The Tin Drum Criterion Collection Blu-ray Review: Schlöndorff’s German Fable

A dazzlingly dark and often very funny fable, The Tin Drum is a terrific motion picture. The 1979 film by German director Volker Schlöndorff is an adaptation of the Günter Grass novel of the same name. The movie generated considerable controversy at the time of its release, but it won the Palme d’Or at the 1979 Cannes Film Festival and also scooped the Oscar for Best Foreign Language Film that year.

Schlöndorff’s picture is presented in its director’s cut format thanks to the good people at Criterion Collection. This version of the film is 163 minutes long, about 20 minutes longer than the original theatrical release. Schlöndorff sifted through roughly 180,000 feet of negative and, in 2009, pieced together the edition of the motion picture seen on this Blu-ray release.

The Tin Drum tells the story of Oskar Matzerath (David Bennent). He is a very special individual in that he refuses to grow up past his third birthday. Borne from a “trinity” that includes his mother Agnes (Angela Winkler), her cousin Jan (Daniel Olbrychski) and a man named Alfred (Mario Adorf), Oskar’s already seen enough of life and proceeds to toss himself down the cellar stairs. This incident presumably stunts his growth and he remains a “gnome” throughout the much of his life.

Oskar’s refusal to face reality, so to speak, means that the rise of the Nazis and the domestic troubles he endures are seen through the eyes of a child. When his mother is impregnated again and attempts to induce an abortion by gorging on fish, Oskar is seemingly oblivious to this fact. And when he first encounters love in the form of Maria (Katharina Thalbach), he is clueless as to how to handle his sexual energy and his expected jealousy.

The Tin Drum veers through history through the eyes of Oskar. It includes the rise of Nazism, detailing this in a number of humorous and dark scenes. It also illustrates the costs of Oskar’s determined ignorance, namely in the way he “drums” his mother to her grave and costs the life of a Polish caretaker.

Oskar seems to abide by the words of a character early in the picture (“beauty indeed is youth”) and aims to duck the cares of the world by remaining fixed to his titular tin drum. He acts out with the witlessness of a child, but his eyes betray more familiarity than he lets on. When he pitilessly assaults Maria in covetous fits, it’s clear that Oskar knows what he’s doing. And when he observes the ferocity of war, he knows what he’s seeing.

The Tin Drum is based on the first book in Grass’ The Danzig Trilogy, a series of novels based around the formerly free city of Danzig. Schlöndorff’s film adaptation of The Tin Drum doesn’t cover the entirety of the novel, but it does introduce us to a world once brimming with liberty in the fabled city. Danzig changes and Oskar’s refusal to evolve is juxtaposed against the rise of Nazism and the corrosion of free, refined living.

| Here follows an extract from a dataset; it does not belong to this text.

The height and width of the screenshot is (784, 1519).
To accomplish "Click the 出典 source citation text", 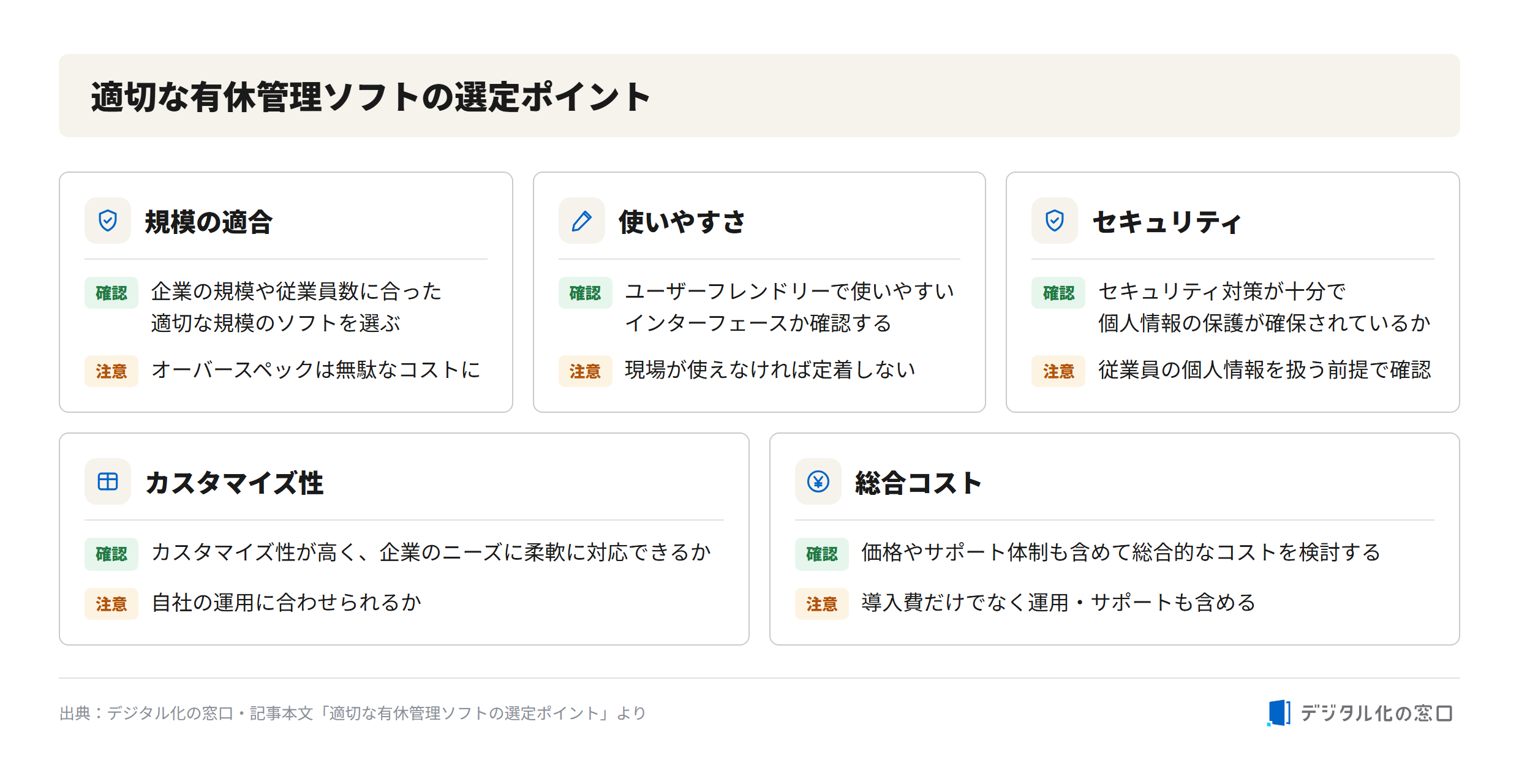I will 353,713.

This apposition is further examined through the relationship between Oskar’s two latent fathers, the Pole Jan and the would-be Nazi Alfred. Both men exist in prickly flux with one another, sometimes friends but seldom enemies. They have an understanding, it could be said, and Oskar’s relationship must be influenced by the way his mother is allocated between the two men.

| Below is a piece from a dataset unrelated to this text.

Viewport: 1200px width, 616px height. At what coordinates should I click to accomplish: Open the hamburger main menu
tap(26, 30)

Bennent, who plays Oskar, was 11 years old at the time he was in The Tin Drum. Putting a 11-year-old in scenes of a sexual nature certainly ruffled more than a few feathers and the picture wound up being banned as child pornography by the Ontario Censor Board and in Oklahoma City under obscenity laws. Those rulings have since been overturned and a documentary feature was made about the controversy for release on the 2004 Criterion release.

The emergence of this director’s cut seems to suggest that the hullabaloo is in the past and The Tin Drum now deserves a look without such wayward accessories. Indeed, it would seem that the movie’s sexuality is educational in its proper context as a way of suggesting just how one’s self-inflicted arrested development can both hearten and poison one’s sexual development.

The Tin Drum is a beautifully-shot, well-constructed motion picture. There are many highlights, from the use of hand-cranked cameras in the opening shots to the caustic and funny Nazi rally sequence in which Oskar’s drum is put to astounding use, but Schlöndorff’s film is more than the sum of its parts. A complete journey, ominous and innocent at once, this is one of the best pictures to ever come out of Germany.

As is almost always the case, the Criterion Collection Blu-ray release is a knockout. The high definition transfer is gorgeous; colours are rich and visuals are crystal-clear in all the right places. The different camera effects are really driven home, from the sequence involving Oskar’s great fall down the stairs to the lovely sweeping photography of the Nazi rally, and the “new” scenes for the director’s cut are seamlessly integrated. Audio is presented in lossless DTS-HD Master Audio 5.1 German with English subtitles.

The bonus features include a brand new interview with the director about this edition and an interview with film scholar Timothy Corrigan. An original audio recording of Grass reading a scene from his book while the same scene from the film plays out is a nice touch, while a few television interview excerpts prove informative. There’s also a booklet featuring an essay by Geoffrey Macnab.